Climate-informed conservation blueprints, which were created as part of the Sierra Club’s Resilient Habitats Campaign, can help provide a roadmap for building habitat resilience and guiding conservation efforts and investments under changing conditions. EcoAdapt and the Geos Institute were commissioned by the Sierra Club to create independent, science-based blueprints for the Greater Puget Sound ecoregion. The resulting climate-informed conservation maps identify areas that have contemporary ecological value – for example, high biodiversity or focal species habitats – and have greater vegetation stability or instability under modeled future climatic conditions. This information can be used to suggest priority areas and strategic conservation actions that may provide species and ecosystems with a greater likelihood of persistence and function throughout the rapidly changing climate over the next 75 years.

The report provides guidance regarding the interpretation, implementation, and limitations of the blueprint maps as well as a summary of methods used, key patterns and findings, and possible adaptation and conservation approaches. Fundamental approaches and principles recommended throughout include: (1) protect and restore intact or likely stable areas to provide current and future strongholds for species; (2) reduce non-climate stressors to increase the resilience of ecosystems to climate change; (3) utilize climate-smart restoration and management techniques; and (4) maintain or create connectivity corridors and linkages that allow species to shift as conditions change.

Please see A Climate-Informed Conservation Blueprint for the Greater Puget Sound Ecosystem on our website

- Jessi

Thursday, May 3, 2012

New Report Addresses Monitoring Climate Change in California’s Marine Protected Areas

EcoAdapt, in partnership with the California Ocean Science Trust’s MPA Monitoring Enterprise, has developed the report Monitoring Climate Effects in Temperate Marine Ecosystems to supplement monitoring efforts in California’s statewide network of marine protected areas with climate change monitoring in order to track effects on habitats and species. Focusing on the state’s South Coast (from Point Conception to the California/Mexico border, including the Channel Islands) and North Central Coast (from Alder Creek, near Point Arena, to Pigeon Point, including the Farallon Islands) regions, this innovative approach to monitoring contains recommendations for efficiently incorporating climate change monitoring following a three-tiered design pioneered by the MPA Monitoring Enterprise in order to provide scalable implementation options for managers that can track climate change impacts and provide ‘alerting signals’ for California’s marine ecosystems.

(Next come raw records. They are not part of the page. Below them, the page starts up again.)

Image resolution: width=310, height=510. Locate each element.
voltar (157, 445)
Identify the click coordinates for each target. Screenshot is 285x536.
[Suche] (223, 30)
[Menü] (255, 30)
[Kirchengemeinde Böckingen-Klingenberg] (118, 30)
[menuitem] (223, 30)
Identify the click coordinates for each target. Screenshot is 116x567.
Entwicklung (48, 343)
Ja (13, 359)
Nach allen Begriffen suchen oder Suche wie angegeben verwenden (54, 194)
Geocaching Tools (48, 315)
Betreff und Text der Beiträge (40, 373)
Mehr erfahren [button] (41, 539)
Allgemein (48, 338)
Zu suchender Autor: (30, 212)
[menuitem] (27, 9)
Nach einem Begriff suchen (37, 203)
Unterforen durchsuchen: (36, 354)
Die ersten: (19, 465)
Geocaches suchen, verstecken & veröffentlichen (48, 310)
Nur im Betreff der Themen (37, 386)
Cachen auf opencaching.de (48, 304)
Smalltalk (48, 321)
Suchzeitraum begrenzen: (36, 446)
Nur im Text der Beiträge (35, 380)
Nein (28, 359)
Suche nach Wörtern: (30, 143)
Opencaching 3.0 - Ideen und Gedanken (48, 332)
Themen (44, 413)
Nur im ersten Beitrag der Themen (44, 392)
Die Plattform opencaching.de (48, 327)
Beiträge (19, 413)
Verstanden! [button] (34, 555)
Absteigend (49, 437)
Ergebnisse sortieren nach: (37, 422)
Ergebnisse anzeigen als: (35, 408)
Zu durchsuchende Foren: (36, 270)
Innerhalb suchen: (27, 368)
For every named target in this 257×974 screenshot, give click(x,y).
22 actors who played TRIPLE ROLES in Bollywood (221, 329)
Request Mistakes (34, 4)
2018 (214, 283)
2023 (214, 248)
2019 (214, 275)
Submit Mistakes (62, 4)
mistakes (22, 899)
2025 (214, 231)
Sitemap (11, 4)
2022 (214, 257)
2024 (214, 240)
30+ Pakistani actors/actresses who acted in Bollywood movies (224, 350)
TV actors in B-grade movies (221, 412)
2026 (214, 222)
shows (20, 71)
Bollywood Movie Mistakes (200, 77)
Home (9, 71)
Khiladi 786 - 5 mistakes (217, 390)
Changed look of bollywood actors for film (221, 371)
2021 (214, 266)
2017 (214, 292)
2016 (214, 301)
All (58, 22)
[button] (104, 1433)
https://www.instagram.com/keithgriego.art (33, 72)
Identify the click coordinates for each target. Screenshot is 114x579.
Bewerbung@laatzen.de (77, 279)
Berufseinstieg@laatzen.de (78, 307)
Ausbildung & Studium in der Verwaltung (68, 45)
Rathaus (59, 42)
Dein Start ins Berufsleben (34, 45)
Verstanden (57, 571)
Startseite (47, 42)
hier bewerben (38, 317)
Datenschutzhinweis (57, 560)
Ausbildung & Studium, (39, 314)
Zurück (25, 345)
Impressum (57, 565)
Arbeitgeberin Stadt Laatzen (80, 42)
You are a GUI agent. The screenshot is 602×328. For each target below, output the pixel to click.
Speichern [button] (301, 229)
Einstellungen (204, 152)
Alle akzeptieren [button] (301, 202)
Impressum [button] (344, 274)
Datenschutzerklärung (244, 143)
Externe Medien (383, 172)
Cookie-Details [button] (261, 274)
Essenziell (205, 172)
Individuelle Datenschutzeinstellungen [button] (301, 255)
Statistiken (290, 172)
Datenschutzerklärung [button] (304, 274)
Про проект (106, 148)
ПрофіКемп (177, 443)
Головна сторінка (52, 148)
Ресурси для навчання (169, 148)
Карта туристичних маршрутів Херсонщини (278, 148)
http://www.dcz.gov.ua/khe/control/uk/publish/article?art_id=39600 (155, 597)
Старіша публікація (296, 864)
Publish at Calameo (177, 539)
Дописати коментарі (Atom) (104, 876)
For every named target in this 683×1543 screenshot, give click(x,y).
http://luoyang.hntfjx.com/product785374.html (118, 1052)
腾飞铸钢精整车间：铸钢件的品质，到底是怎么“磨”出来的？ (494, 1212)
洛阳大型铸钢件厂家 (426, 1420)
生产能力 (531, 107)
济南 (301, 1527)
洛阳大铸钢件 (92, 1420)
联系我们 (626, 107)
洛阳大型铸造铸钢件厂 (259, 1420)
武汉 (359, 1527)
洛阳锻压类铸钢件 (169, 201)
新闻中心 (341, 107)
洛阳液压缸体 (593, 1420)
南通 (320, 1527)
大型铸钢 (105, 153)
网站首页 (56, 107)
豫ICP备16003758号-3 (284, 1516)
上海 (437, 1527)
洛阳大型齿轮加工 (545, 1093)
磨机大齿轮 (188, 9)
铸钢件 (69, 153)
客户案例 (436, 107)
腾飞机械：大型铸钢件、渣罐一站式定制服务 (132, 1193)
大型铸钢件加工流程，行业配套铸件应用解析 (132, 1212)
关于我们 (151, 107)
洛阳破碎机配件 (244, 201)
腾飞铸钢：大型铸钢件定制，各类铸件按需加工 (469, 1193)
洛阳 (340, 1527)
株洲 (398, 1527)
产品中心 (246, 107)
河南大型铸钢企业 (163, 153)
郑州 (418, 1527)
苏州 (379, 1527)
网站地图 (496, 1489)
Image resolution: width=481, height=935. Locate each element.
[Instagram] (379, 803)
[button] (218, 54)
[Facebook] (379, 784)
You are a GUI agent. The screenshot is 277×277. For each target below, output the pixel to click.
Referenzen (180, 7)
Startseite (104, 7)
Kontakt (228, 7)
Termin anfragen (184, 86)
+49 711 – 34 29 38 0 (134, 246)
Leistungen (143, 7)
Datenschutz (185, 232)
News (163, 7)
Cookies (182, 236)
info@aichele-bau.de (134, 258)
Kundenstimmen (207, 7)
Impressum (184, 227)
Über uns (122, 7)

Climate change will affect marine ecosystems from pole to pole. While indicators and recommendations for climate change monitoring have been developed for tropical systems, temperate marine ecosystems have received little attention or guidance in regards to developing approaches to monitor climate change impacts. The report focuses on those climate changes and impacts most likely to (1) affect temperate marine ecosystems and (2) be effectively informed through MPA monitoring; these include – sea level rise, increased air and sea surface temperatures, increased intensity and frequency of storms, decreasing pH, and altered circulation patterns. The report uses the three-tiered design applied in the South Coast and North Central Coast MPA Monitoring Plans:
  •  Tier 1. Existing climate change indicators within the North Central Coast and South Coast MPA monitoring plans that provide information on climate change
  • Tier 2. Candidate climate change metrics that may be added to the MPA monitoring plans
  • Tier 3. Candidate new framework elements for climate change monitoring
This information will not only aid in the interpretation of monitoring results, but also can be designed to inform the management dialogue around potential climate change effects on marine ecosystems and adaptation or mitigation measures. We hope that this can lead to climate-savvy management for better future outcomes.